Today I had a conversation with my mother-in-law which started off being a discussion planning a family event and then turned into an Obama bashing and decry of how America is being turned from its Christian values during his term in office. My MIL is now what I would consider to be a conservative evangelical Christian – something that she did not use to be. During all the years I have known her she was a professed Christian, but not a member of any church. Upon retiring she joined the church and has since become rather active in expressing her beliefs. She has changed quite a lot since joining the church, and not for the better. Her views have grown increasing more elitist, bigoted, homophobic and political. She complained to me that “people” think that she is wrong. She chalks opposing views as being disrespectful toward an inability to reason because of her age rather than her religious views, because she has become convinced that her religious views are correct and inerrant. All though she didn’t say who the “people” are, I know that she is talking about my nieces and nephews. One who is gay, one who has an interracial child and one who professes to be an agnostic. Even though I have never told her that she is wrong, I think she probably counts me in the group of “people”, since although I haven’t specifically discussed with her my alternate spiritual views, they probably come across in my responses when I converse with her.
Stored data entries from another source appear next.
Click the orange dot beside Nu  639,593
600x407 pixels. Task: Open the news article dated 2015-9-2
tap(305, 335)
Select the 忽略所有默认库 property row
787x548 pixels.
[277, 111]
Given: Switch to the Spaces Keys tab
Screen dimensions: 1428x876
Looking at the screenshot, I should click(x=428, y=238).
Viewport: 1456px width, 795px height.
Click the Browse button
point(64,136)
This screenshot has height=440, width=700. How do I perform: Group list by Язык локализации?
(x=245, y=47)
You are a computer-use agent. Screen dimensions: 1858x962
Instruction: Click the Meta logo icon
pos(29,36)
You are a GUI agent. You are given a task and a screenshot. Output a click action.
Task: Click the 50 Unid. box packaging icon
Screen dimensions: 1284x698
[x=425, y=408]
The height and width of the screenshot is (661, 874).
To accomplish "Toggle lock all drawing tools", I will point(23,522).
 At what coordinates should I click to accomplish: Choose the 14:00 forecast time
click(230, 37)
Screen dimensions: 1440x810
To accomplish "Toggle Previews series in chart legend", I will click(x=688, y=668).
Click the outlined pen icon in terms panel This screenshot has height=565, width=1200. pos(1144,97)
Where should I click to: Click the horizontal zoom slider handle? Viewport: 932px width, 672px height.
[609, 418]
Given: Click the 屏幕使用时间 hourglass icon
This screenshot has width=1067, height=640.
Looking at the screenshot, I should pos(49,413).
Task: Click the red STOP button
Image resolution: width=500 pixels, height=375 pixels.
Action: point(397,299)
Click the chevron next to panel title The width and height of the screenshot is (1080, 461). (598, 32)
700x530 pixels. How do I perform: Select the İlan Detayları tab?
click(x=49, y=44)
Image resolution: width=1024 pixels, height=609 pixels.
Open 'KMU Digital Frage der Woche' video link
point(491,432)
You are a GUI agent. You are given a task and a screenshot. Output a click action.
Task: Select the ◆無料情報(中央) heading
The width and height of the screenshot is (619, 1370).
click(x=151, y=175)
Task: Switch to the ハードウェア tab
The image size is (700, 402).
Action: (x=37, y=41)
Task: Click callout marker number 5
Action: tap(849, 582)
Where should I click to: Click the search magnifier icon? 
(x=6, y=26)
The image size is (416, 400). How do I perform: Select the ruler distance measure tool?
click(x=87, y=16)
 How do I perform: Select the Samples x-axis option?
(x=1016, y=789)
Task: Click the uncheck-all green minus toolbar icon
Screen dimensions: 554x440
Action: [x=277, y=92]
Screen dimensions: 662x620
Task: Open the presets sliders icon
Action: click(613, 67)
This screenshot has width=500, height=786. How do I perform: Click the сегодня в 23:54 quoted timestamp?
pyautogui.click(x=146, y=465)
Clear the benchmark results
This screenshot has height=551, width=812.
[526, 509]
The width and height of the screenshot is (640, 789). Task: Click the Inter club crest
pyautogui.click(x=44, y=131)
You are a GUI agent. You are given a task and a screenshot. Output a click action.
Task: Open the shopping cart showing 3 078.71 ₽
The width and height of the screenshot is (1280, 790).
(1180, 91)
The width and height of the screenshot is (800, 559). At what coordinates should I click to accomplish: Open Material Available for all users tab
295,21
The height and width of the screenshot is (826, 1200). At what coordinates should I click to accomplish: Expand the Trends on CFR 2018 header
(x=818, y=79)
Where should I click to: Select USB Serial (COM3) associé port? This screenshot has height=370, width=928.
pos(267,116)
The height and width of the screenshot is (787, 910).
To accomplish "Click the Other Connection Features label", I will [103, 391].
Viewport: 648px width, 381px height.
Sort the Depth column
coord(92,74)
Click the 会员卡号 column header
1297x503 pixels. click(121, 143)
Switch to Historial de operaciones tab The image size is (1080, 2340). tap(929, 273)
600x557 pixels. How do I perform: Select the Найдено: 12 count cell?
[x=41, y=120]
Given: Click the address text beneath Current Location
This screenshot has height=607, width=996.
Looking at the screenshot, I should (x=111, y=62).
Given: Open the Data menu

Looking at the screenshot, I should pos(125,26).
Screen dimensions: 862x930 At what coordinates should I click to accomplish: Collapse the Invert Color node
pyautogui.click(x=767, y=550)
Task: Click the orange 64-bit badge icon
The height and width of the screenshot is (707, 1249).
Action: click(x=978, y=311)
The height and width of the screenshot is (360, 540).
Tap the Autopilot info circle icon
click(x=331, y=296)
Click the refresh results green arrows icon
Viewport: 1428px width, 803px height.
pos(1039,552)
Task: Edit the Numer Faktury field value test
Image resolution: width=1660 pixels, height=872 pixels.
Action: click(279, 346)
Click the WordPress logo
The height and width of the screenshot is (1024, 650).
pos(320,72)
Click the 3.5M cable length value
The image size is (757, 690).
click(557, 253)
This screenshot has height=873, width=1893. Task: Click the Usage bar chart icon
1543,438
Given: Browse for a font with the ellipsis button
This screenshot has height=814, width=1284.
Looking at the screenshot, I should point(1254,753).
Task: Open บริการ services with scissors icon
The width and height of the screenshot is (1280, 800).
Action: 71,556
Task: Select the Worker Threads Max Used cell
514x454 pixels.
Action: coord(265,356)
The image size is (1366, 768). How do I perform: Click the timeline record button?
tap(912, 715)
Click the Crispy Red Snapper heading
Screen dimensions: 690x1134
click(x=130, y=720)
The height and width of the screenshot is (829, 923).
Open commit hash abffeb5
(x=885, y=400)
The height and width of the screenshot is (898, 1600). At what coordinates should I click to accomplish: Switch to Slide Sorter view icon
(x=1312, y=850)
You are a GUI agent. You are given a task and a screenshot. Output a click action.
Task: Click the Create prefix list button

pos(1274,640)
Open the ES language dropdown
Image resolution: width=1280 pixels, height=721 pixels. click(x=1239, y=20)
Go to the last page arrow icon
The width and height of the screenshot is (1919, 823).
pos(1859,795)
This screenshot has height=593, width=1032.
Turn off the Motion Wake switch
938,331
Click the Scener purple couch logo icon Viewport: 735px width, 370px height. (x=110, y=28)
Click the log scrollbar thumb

I’ve spent some time this afternoon thinking about the difference in her practice of Christianity and that of my own mother. I tend to think of my mother as a “heart-felt” Christian and my MIL as a “head-thought” Christian. On the surface it may seem as if I am biased toward my mother, but the difference between them and how they approach their Christian beliefs is notably different. My mother disagrees with much of the policy administered by the Obama administration, but she doesn’t bash him. She believes the bible is against homosexuality, but she is not spiteful and mean in her words and attitudes toward homosexuals. She believes that the bible teaches against interracial marriage but she never expresses a disregard or condemnation toward those who have transgressed her beliefs and treats them with as much consideration and respect as she would anyone else. As I have thought about this I have realized that there is one thing prominently different between them that once was the same. My mother does not attend church regularly and is not a devoted church member. A few years ago my MIL was also someone who didn’t attend church regularly and was not a devoted church member, and when that was the case she was more like my mother in her interactions with others.
It is not my intent to make a case that the church corrupts and brainwashes it members even though it is easy for me to think that way given the differences in my mother and MIL. I think what I am really contemplating is how like-minds breed more like-minds. My mother as someone who does not attend church regularly does not belong to a group which influences her therefore her heart guides her actions more than the group consensus. Since joining the church my MIL has seemingly become someone heavily influenced by the mindset of the church and her actions seem more governed by the will of the church than her previous nature.
Thinking along this line has given more credibility to my position that spirituality should be an individual quest and not directed from the pulpit by another flawed human being who may, likely as not, be prone to inject his own personal perspectives on lifestyle and government into what he teaches as the will of God.